Star Trek: Gateways - 1 - One Small Step by Susan Wright

Star Trek: Gateways - 1 - One Small Step by Susan Wright

Author:Susan Wright [Wright, Susan]
Language: eng
Format: epub, mobi
Tags: Fiction, General, Science Fiction, Media Tie-In, Adventure, High Tech, Science Fiction; American, Kirk; James T. (Fictitious Character)
ISBN: 9780743418546
Publisher: Simon & Schuster
Published: 2001-01-02T08:00:00+00:00


Reinhart uncertainly held his position near the door. As security, Reinhart had taken the first line of defense.

Spock kept watching the entryway, his communicator in front of him with the channel to the Enterprise open.

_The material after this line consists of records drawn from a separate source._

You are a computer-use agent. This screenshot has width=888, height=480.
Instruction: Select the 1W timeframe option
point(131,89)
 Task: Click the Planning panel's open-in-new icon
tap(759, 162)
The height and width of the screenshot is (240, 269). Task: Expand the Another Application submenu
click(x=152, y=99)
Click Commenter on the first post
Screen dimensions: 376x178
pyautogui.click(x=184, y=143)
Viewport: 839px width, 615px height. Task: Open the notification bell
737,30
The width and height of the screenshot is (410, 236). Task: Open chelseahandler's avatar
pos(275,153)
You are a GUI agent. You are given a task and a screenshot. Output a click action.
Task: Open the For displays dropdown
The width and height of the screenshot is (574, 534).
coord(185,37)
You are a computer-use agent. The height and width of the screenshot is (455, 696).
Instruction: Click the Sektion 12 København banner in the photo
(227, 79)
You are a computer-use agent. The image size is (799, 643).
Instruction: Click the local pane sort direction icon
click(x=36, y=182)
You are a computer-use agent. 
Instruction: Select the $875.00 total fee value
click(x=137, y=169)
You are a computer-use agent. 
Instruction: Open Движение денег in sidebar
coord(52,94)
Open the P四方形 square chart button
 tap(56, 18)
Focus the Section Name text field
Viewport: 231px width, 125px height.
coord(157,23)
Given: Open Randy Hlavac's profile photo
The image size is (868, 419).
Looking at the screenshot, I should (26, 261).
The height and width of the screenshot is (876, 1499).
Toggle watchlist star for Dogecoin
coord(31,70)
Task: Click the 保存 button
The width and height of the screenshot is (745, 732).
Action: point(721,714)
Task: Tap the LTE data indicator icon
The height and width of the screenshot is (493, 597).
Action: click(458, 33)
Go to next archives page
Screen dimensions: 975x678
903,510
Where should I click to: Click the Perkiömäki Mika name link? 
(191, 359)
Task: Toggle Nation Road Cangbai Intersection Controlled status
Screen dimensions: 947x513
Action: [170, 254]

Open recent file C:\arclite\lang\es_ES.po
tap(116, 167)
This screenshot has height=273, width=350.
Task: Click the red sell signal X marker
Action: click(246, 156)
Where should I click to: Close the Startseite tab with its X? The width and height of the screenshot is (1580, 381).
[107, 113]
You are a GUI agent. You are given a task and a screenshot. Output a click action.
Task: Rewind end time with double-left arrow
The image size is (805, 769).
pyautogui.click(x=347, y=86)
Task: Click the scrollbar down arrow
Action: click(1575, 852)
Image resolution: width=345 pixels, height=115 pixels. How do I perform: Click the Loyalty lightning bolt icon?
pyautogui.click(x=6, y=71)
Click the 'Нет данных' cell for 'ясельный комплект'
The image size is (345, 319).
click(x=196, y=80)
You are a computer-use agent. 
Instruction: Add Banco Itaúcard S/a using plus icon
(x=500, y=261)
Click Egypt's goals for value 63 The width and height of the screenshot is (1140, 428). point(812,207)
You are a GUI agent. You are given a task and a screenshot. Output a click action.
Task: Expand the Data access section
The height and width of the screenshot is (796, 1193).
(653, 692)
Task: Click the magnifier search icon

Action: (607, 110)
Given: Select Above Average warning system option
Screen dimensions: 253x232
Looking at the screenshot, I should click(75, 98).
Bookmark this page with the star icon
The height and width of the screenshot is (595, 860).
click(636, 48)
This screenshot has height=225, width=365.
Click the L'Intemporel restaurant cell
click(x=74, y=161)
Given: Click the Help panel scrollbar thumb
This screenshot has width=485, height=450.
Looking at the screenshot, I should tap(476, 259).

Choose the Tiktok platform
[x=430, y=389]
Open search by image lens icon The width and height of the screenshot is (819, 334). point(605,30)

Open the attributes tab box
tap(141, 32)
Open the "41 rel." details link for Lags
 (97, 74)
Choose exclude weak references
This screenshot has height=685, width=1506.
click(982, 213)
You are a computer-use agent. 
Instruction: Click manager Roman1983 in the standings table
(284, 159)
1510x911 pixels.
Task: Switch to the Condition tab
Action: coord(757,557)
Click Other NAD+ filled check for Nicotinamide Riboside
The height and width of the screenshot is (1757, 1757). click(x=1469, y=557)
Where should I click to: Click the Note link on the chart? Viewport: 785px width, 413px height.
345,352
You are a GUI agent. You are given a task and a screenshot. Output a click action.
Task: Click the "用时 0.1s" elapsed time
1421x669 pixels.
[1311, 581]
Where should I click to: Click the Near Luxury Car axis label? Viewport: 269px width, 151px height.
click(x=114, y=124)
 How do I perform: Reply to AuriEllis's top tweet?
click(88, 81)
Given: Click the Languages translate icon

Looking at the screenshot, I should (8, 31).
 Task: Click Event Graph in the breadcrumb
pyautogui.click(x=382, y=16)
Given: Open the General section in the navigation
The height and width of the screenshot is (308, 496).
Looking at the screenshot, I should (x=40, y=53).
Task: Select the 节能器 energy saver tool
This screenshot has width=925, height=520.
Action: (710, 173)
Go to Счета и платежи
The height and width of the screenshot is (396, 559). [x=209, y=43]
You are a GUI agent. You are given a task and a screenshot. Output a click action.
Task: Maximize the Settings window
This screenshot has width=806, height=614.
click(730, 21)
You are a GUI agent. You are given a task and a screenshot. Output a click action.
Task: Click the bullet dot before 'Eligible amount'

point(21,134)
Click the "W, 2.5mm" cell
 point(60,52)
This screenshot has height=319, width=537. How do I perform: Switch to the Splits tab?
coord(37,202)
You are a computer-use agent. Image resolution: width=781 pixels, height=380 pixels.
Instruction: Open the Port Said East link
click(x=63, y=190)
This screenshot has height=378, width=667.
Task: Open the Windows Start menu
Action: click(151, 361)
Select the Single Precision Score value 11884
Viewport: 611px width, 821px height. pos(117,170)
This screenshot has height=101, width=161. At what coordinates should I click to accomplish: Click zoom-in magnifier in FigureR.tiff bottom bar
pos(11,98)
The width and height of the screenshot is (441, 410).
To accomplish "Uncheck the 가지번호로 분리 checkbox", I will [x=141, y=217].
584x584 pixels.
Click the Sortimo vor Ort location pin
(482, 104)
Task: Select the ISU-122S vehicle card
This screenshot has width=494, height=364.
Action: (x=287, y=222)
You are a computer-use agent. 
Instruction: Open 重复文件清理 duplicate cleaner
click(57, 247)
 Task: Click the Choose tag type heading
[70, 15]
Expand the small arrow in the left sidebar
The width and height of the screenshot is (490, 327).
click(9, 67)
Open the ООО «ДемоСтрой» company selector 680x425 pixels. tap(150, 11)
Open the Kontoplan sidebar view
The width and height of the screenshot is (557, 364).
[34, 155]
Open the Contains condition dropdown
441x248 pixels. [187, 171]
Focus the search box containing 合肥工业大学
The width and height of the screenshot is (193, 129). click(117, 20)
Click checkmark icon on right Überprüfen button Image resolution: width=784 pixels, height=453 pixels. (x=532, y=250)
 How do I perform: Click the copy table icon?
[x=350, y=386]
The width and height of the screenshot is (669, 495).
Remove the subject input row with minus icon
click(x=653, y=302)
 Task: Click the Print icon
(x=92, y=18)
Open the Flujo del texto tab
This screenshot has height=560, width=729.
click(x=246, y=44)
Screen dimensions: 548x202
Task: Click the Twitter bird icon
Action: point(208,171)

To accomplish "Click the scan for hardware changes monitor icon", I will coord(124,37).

Sulu waited a few moments, but he was keyed up from the adrenaline rush of facing an all-out invasion that hadn't occurred. Finally he said, "Sir, request permission to resume searching the Kalandan living quarters."

Spock lifted one brow at him, then glanced at Reinhart, who came forward a couple of steps. "Very well, Mr. Sulu," Spock said. "You and Reinhart may proceed. Maintain communicator contact. If there is any disturbance, you will return here immediately."

"Understood," Sulu acknowledged. He jerked his head for Reinhart to come along.

Sulu was relieved to not have to stay in the entrance chamber, on constant alert against an attack. But when he was again confronted by the dozens of corridors and hundreds of chambers, he was daunted by the task ahead. Most of the things they had discovered were of no immediate value. Spock had theorized that while the

colony itself appeared to be ten thousand years old, the civilization itself was much older and showed signs of millennia of development.

Sulu stayed near the quarters closest to the doorway to the botany labs. "Why not start here?" he suggested. "That way we're closer to the entrance chamber."

Reinhart looked as if, on second thought, he wasn't relishing looking through more private effects of long-dead Kalandans. "It's almost not right," he protested, stepping into the next chamber.

Sulu wanted to agree when he saw this one. Unlike the others, this chamber was not stripped and packed neatly into clear containers. It looked as if the scientist living here had stumbled up from sleep and staggered out the door, never to return again.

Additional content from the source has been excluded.